Sunday, 24 February 2013

The Wonderful Logic of Individualism

The Wonderful Logic of Individualism

In a wood, there lay a bundle of sticks tied together. One day, someone tried to break the bundle in half. But they could not be broken. A little way away lay a single stick. With a quick snap!, it broke in two and was less of a stick than it had ever been.

The stick had enjoyed his selfish, lonely life. He had lived as an individual. He developed his own thoughts and ideas, ones too precious to be shared with anyone else. They probably wouldn't understand anyway.
The stick relied on no one but himself for his food, entertainment, transportation and the like.

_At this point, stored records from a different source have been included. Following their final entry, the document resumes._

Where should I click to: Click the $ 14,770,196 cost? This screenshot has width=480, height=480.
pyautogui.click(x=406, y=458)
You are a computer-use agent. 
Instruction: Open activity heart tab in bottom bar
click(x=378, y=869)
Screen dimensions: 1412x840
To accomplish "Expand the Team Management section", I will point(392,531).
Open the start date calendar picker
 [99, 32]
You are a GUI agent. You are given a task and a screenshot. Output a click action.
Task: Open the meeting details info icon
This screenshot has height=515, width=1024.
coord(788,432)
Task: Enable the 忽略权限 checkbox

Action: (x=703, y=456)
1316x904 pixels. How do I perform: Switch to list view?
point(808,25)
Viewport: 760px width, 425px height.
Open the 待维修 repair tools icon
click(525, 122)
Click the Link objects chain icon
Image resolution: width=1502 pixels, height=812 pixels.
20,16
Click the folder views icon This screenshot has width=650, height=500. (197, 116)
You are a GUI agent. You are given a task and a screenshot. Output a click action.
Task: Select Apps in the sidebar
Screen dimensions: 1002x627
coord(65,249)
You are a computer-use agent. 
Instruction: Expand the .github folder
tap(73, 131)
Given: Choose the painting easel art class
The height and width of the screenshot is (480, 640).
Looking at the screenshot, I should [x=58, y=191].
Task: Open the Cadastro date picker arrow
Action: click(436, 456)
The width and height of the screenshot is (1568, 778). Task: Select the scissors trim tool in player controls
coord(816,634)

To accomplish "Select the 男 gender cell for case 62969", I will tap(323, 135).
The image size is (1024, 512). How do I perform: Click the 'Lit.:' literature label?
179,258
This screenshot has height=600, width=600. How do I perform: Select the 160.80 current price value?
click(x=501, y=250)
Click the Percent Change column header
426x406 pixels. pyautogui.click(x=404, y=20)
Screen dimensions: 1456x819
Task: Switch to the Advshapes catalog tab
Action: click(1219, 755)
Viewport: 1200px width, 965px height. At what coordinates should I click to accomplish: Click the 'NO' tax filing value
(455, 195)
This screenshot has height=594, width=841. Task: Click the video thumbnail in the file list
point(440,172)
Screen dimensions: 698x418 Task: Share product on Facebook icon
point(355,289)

He was independent in every way.

The food he ate he bought himself with money he earned himself by doing a self-employed job which he paid himself for. He even minted the money alone, in the name of self-reliance.

The stick had tried university but found he wasn't a stickler for the many rules and regulations. People were forever advising him on what to do and how to do it, to which he replied that he was an individual. They tried to put many ideas into his head but he was too clever for them, and thought up all his ideas entirely on his own. After all, he had taught himself to read and write. He had taught himself language.

He even had invented language.

He did not like the idea everyone else implied, when they all wore the same clothes, that he should follow fashion too. Sometimes, he didn't even wear clothes because clothes were for the masses, the sheep. When it was cold, he wore clothing that he had made and designed, and for which he had picked the cotton to weave the material, and created dyes to dye the cloth with.

He also made his own car.
No one could tell the stick what speed he could drive at.

The stick tried church but found that Christianity was just about him and God - church was unnecessary.  After all, there was that verse in Revelations saying that Jesus would be returning to earth one day to take to Himself His bride, stick.

Ah, stick. He died a successful and unloved stick. No one loved him because no one knew him. And he never knew love, because he was an individual.